1. 📘 Topic and Domain: The paper introduces LMEB (Long-horizon Memory Embedding Benchmark), a comprehensive evaluation framework for text embeddings focused on long-term, context-dependent memory retrieval tasks.
2. 💡 Previous Research and New Ideas: The paper builds on existing text embedding benchmarks like MTEB, BEIR, and MIRACL that focus on traditional passage retrieval, proposing a new benchmark that specifically evaluates models' ability to handle fragmented, temporally distant, and context-dependent memory retrieval across episodic, dialogue, semantic, and procedural memory types.
3. ❓ Problem: Current embedding benchmarks fail to adequately evaluate models' capacity to handle long-horizon memory retrieval tasks that involve recalling fragmented, context-dependent information over extended periods, leaving a gap in understanding how models perform in memory-intensive scenarios.

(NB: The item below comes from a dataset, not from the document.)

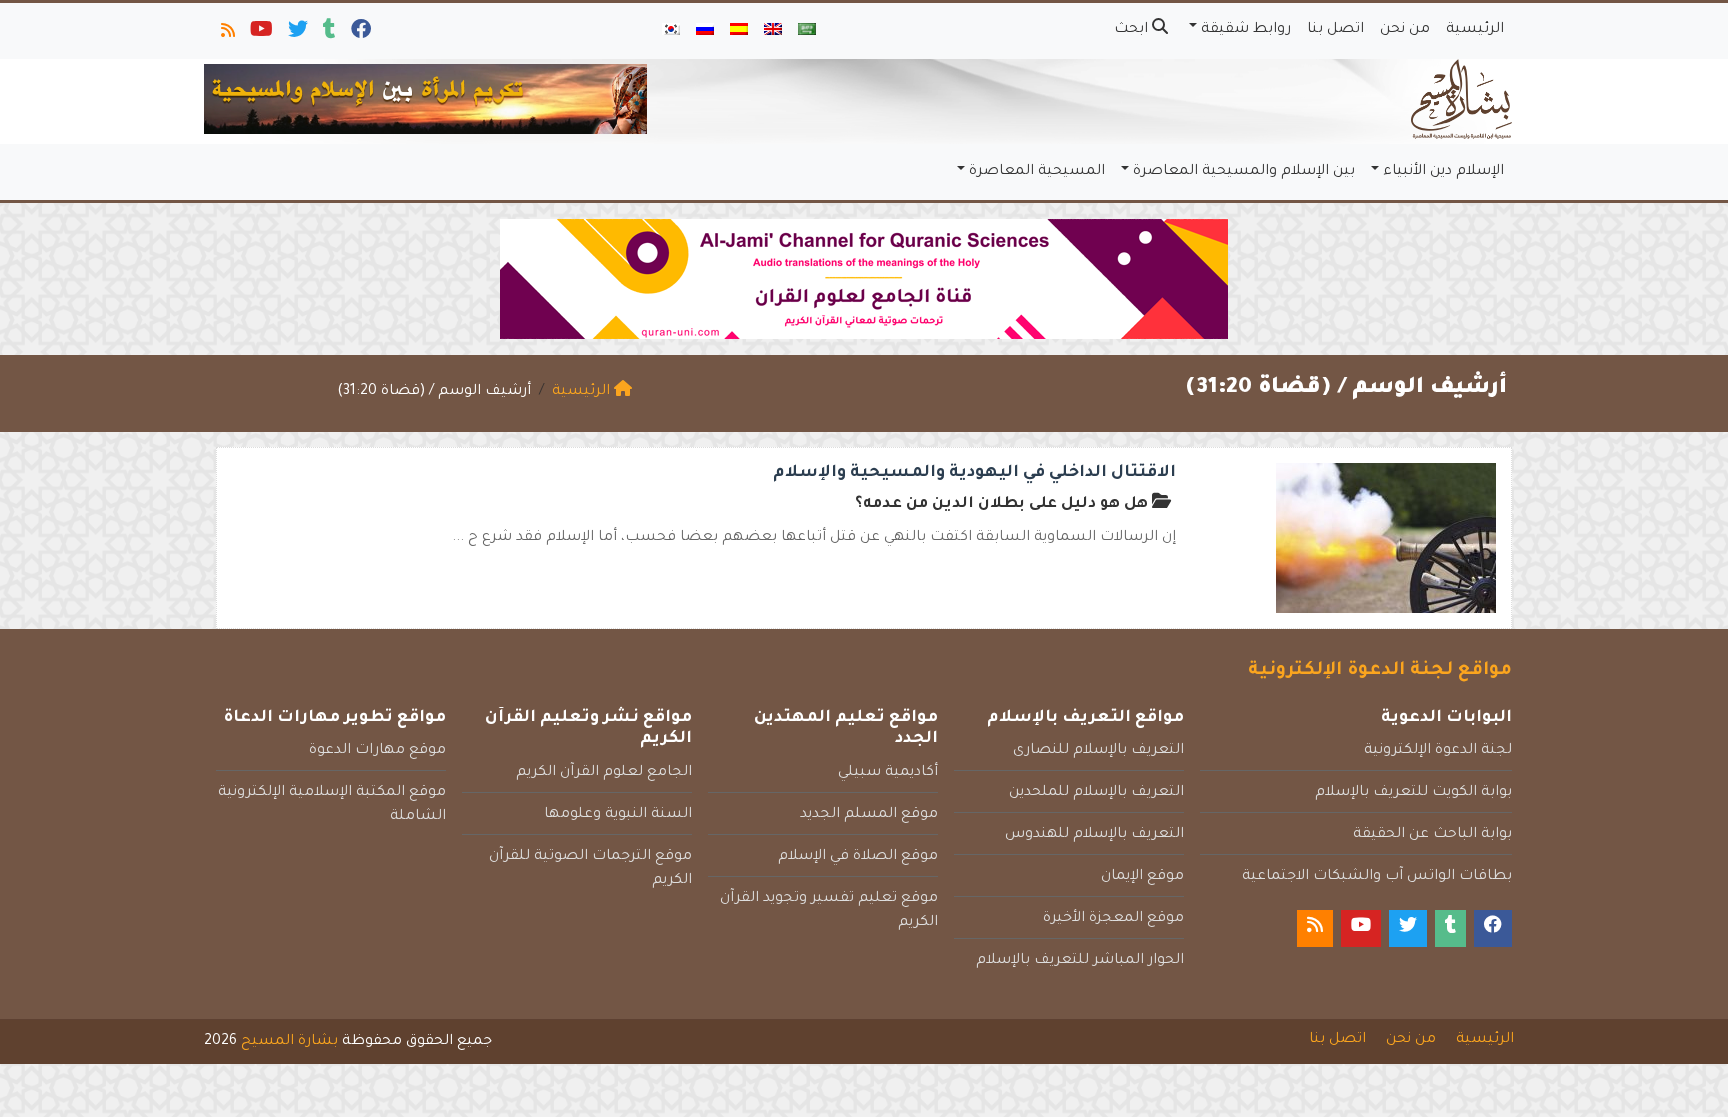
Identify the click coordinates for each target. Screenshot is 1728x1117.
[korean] (671, 31)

4. 🛠️ Methods: The authors compiled 22 datasets across 4 memory types with 193 zero-shot retrieval tasks, evaluated 15 embedding models (ranging from 239M to 12B parameters) using NDCG@10 and Recall@10 metrics, and analyzed correlations between LMEB and MTEB performance.
5. 📊 Results and Evaluation: The best model achieved 61.41 Mean (Dataset) score on NDCG@10, larger models didn't consistently outperform smaller ones, and LMEB showed orthogonality to MTEB (Pearson correlation: -0.115, Spearman: -0.130), indicating that traditional passage retrieval performance doesn't generalize to long-horizon memory retrieval.